*SUPPLIED RECORDS:*
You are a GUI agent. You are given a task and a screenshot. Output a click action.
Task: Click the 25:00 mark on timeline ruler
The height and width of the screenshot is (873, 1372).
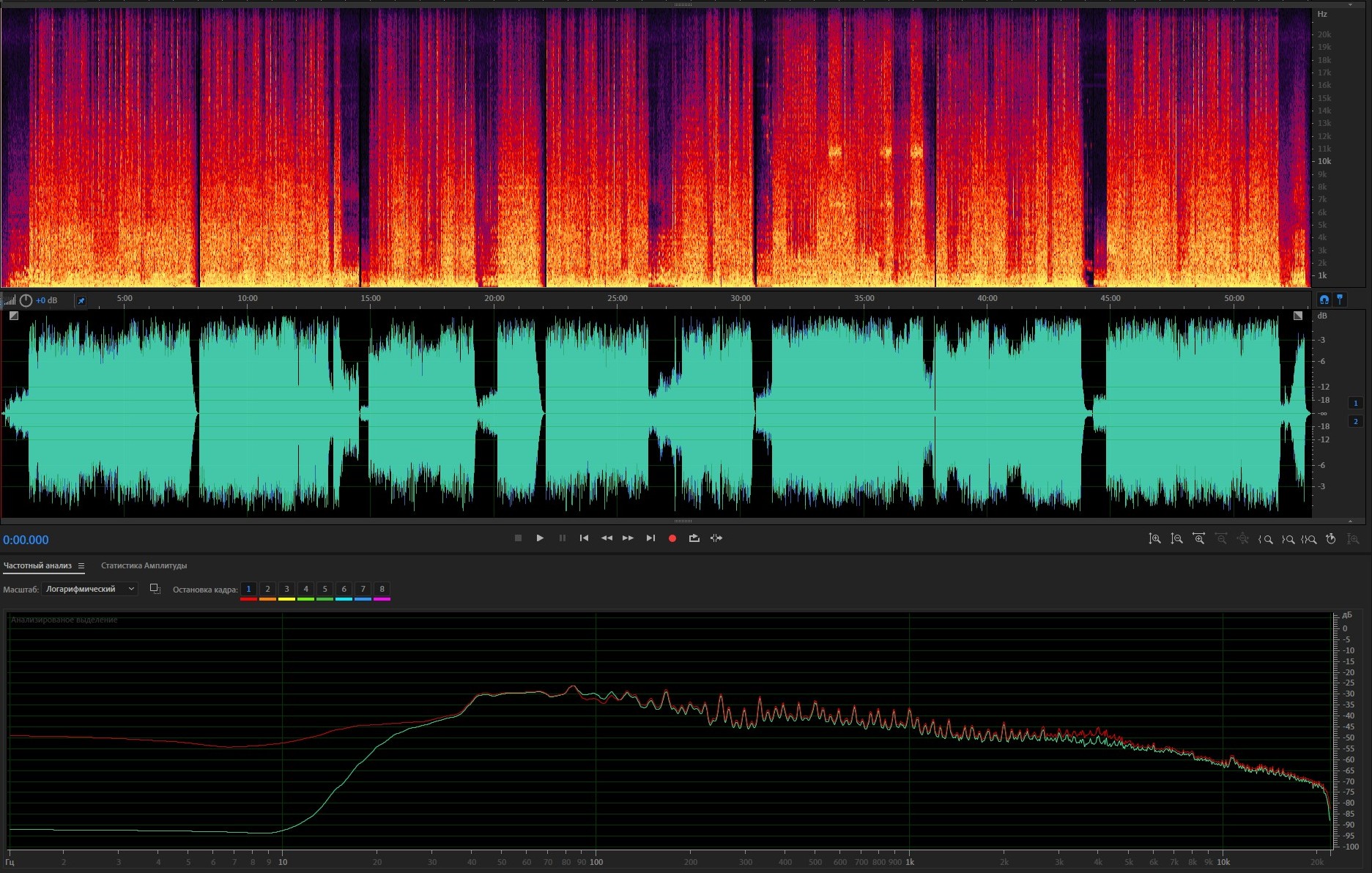[617, 298]
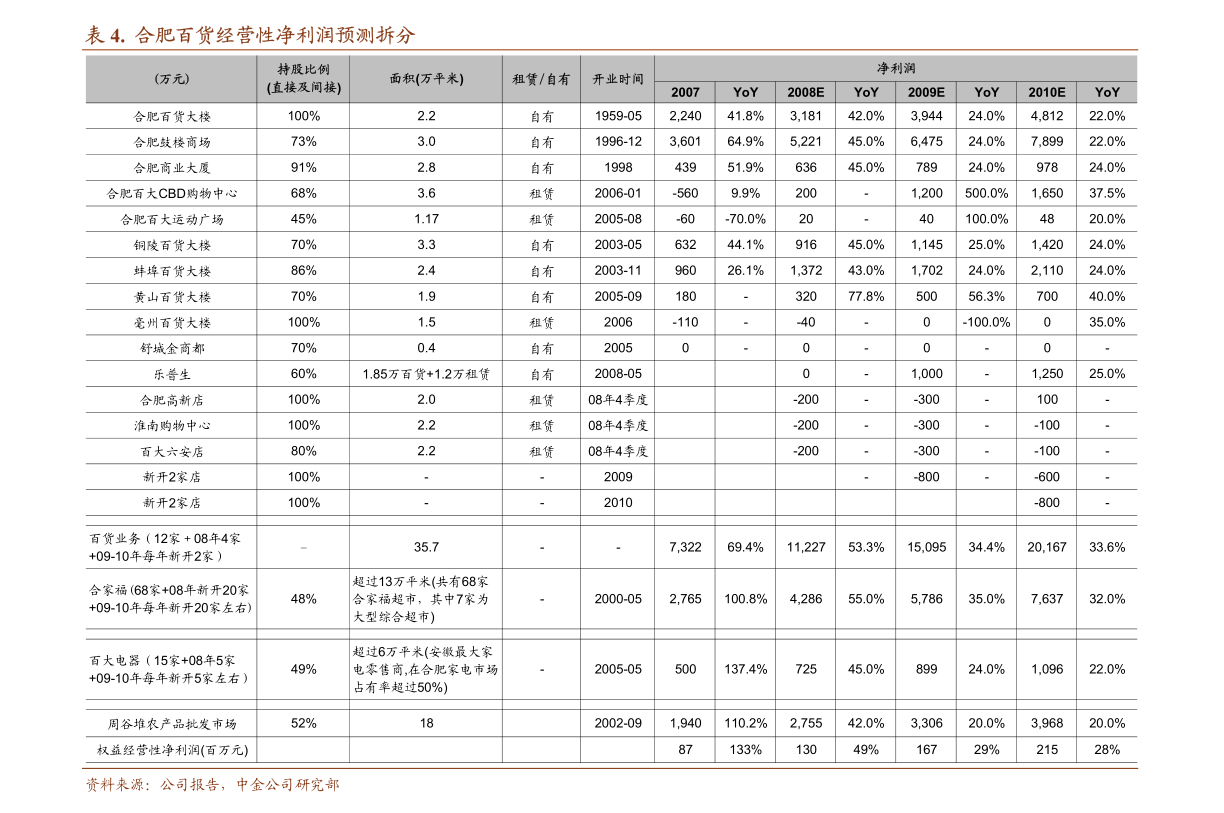Select the 面积(万平米) column header
The width and height of the screenshot is (1224, 813).
pyautogui.click(x=426, y=79)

*WRITTEN EXERCISE:* Copy out every line of the records word for word, leaving out the pictures.

*REPLY:*
You are a GUI agent. You are given a task and a screenshot. Output a click action.
Task: Click the 25:00 mark on timeline ruler
The height and width of the screenshot is (873, 1372).
[617, 298]
Select the 面积(万平米) column header
The width and height of the screenshot is (1224, 813).
pyautogui.click(x=426, y=79)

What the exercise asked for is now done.